Human dignity and consent in research biobanking
D G Kirchhoffer, K Dierickx
Faculty of Theology and Philosophy, Australian Catholic University, Brisbane, Australia
D G Kirchhoffer, PhD (KU Leuven)
Centre for Biomedical Ethics and Law, Katholieke Universiteit Leuven, Leuven, Belgium
K Dierickx, PhD (KU Leuven)
D G Kirchhoffer
Biobanking policy needs to take into account the concept of human dignity, because this concept is enshrined in both international and South African law. The accepted understanding of informed consent, which is also required by law, is inadequate for biobanking because it is often not possible to inform people of possible uses of their stored tissue.
If human dignity is understood as a multidimensional concept that corresponds to the multidimensionality of the human person, then human dignity can be said to be both (i) something that all people already have, as an inviolable worth that inheres in their potential to live meaningful lives; and (ii) something that people seek to realise through morally good behaviour in historically-situated relationships.
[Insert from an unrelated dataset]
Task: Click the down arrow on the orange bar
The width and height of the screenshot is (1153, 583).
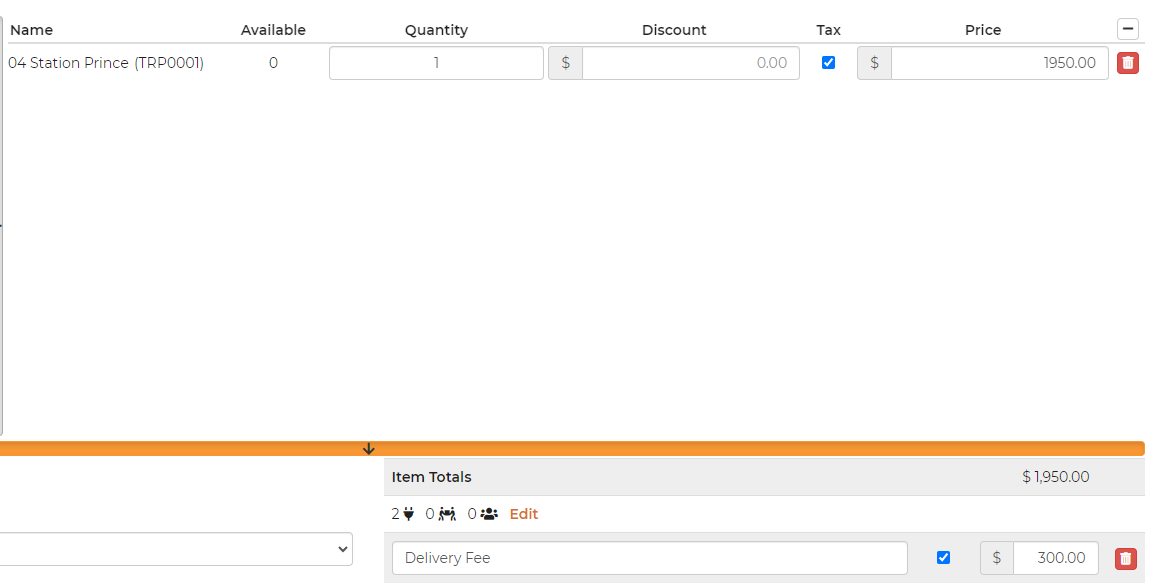Action: [368, 449]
This understanding of human dignity can be used as both an interpretive lens and a normative vision. It is interpretive because it reveals how various attitudes to biobanking and the various proposed consent regimes – presumed, broad, and specific – might all be underpinned by appeals to human dignity. It is a normative vision because, given that all of these positions can be underpinned as morally meaningful with respect to human dignity, provision should be made for all of the possible consent regimes in law and in biobanking practice.
Nonetheless, where compromise cannot be avoided, then, at the very least, human dignity understood as the human potential to live a meaningful moral life must be protected.
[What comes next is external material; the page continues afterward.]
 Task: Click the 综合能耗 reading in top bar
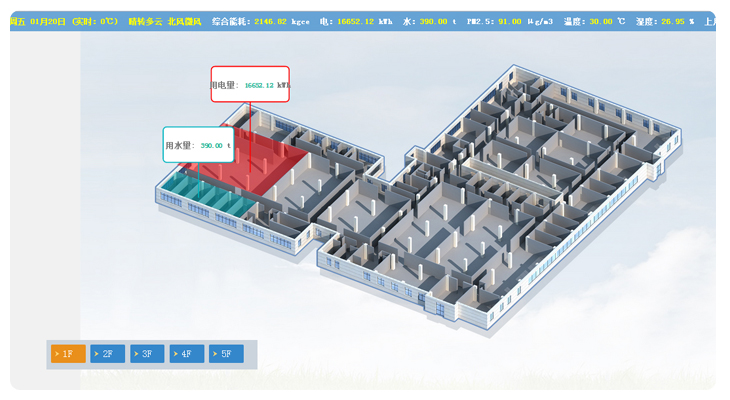[x=261, y=20]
S Afr J BL 2012;5(2):74-77. DOI:10.7196/SAJBL.237
Research biobanking raises numerous ethical questions.1 This article addresses the role that the concept of human dignity might play in ethical and legal reflections on the notion of informed consent in research biobanking.
Though types of biobank vary,2 for the purposes of this article a biobank is defined as a collection of ‘samples of human body material or derivatives thereof from which genetic information can be derived and which are, or can be, associated with related information concerning the participants. A research biobank is a biobank used for scientific research purposes,’3 and is distinct, therefore, from a forensic biobank. We are concerned with research biobanks in the broadest sense of the term because, regardless of whether they are population biobanks, part of clinical trials, or formed by particular disease advocacy groups, they all raise similar issues regarding the notion of informed consent.4
We first address why the concept of human dignity needs to be considered in the formulation of policy concerning consent in biobanking. Second, we briefly address why informed consent is a problem for biobanking. Third, we argue that a proper understanding of human dignity is necessarily multidimensional, so as to correspond with the multidimensionality of the human being whose worth the principle of human dignity is intended to affirm. Fourth, in light of such a multidimensional understanding, we will consider how human dignity may be appealed to by opponents of biobanking, followed by three examples of how it could be used to support three different kinds of consent that have been proposed as a solution to the problem of informed consent. Finally, we propose a solution based on a multidimensional understanding of human dignity that takes into account the diversity of the positions analysed.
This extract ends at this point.